— WORK REQUEST 1 —
Answer from the passage on ex-voto objects:
(a) What materials are the figures on view made of?
(b) Who wrote the essay in the catalog?
(c) What is done with the sculpted figures or pictures?
— WORK REQUEST 2 —
Write a few more sentences of the passage on ex-voto objects, carrying on from its final sentence.

— PAGE EXCERPT —
━━━━━━━━━━

The ex-voto represent no god or saint and no gods. They stand in for the things that matter at the most visceral level of human life, the life that one wants to heal or to remember. You bring a hand, or a foot, or a breast, or uterus because you are suffering a malady to that part and you want relief, or because you were saved from such a malady and you want to express relief and thanks. Or an image of livestock because that’s the object about which you are worrying. The sculpted figures or pictures are left on site.

On view is a rich melange of human and animal figures, carved, and molded, made of wood, silver, wax, and pigment.

In his essay in the catalog by the same name, Jaś Elsner argues that we need to bracket interpretive frames that view these things in terms of gift exchange (pp.5-6). Instead, we are encouraged to look at the object itself. Why these kinds of physical objects? Why the use of these particular materials? Perhaps because like the bodies they represent and the uncertainty and suffering they undergo, they are subject to transformation.

━━━━━━━━━━

— DATASET SECTION —

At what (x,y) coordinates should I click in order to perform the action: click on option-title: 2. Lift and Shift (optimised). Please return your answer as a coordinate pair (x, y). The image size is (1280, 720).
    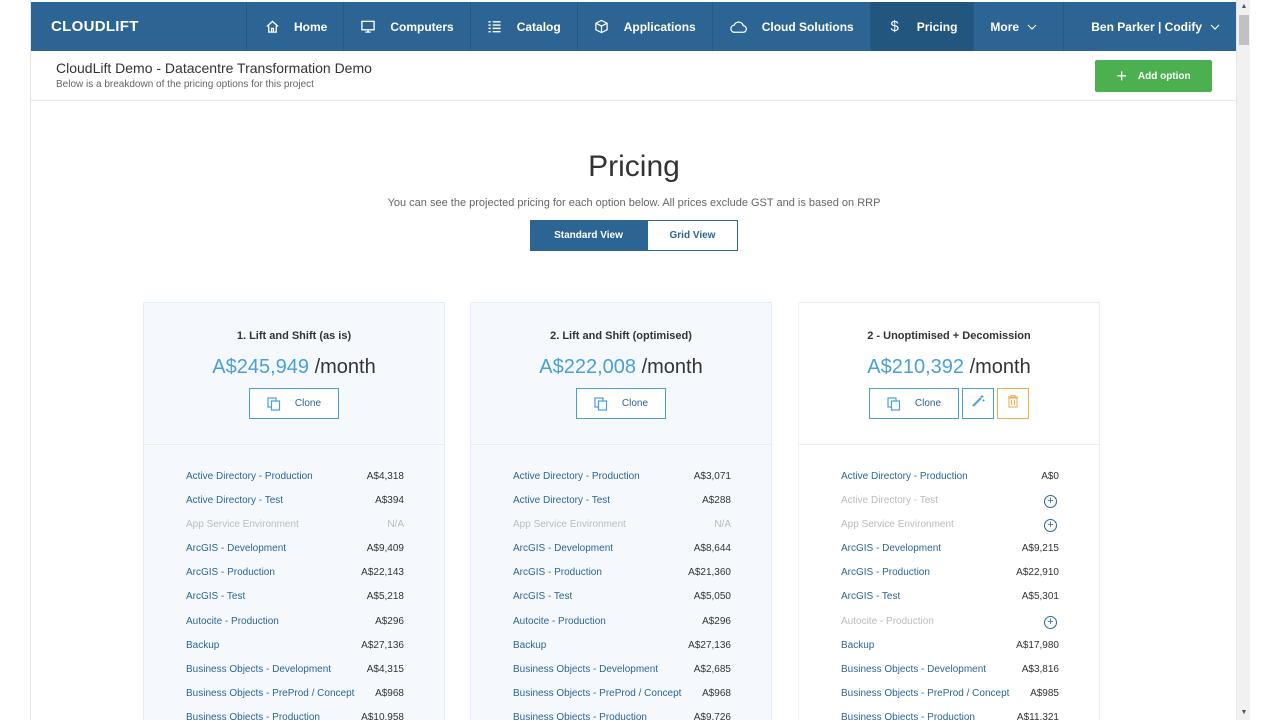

━━━━━━━━━━

— EXPECTED OUTPUT 1 —
(a) Wood, silver, wax, and pigment.
(b) Jaś Elsner.
(c) They are left on site.

— EXPECTED OUTPUT 2 —
On a side note, I’m going to try showing students these digital photos instead of the clean bright photographic images in the catalog. The darkness of the gallery space and the mass of objects all brought together in such close proximity lends itself to a more distinct and telling mood that underscores the character of these objects. The objects on view in the exhibition remind me of Nietzsche’s criticism that religion is a sick house, that it caters to the mortal and to the morbid, to the human in its most element physical and material circumstantial need. How could it not be.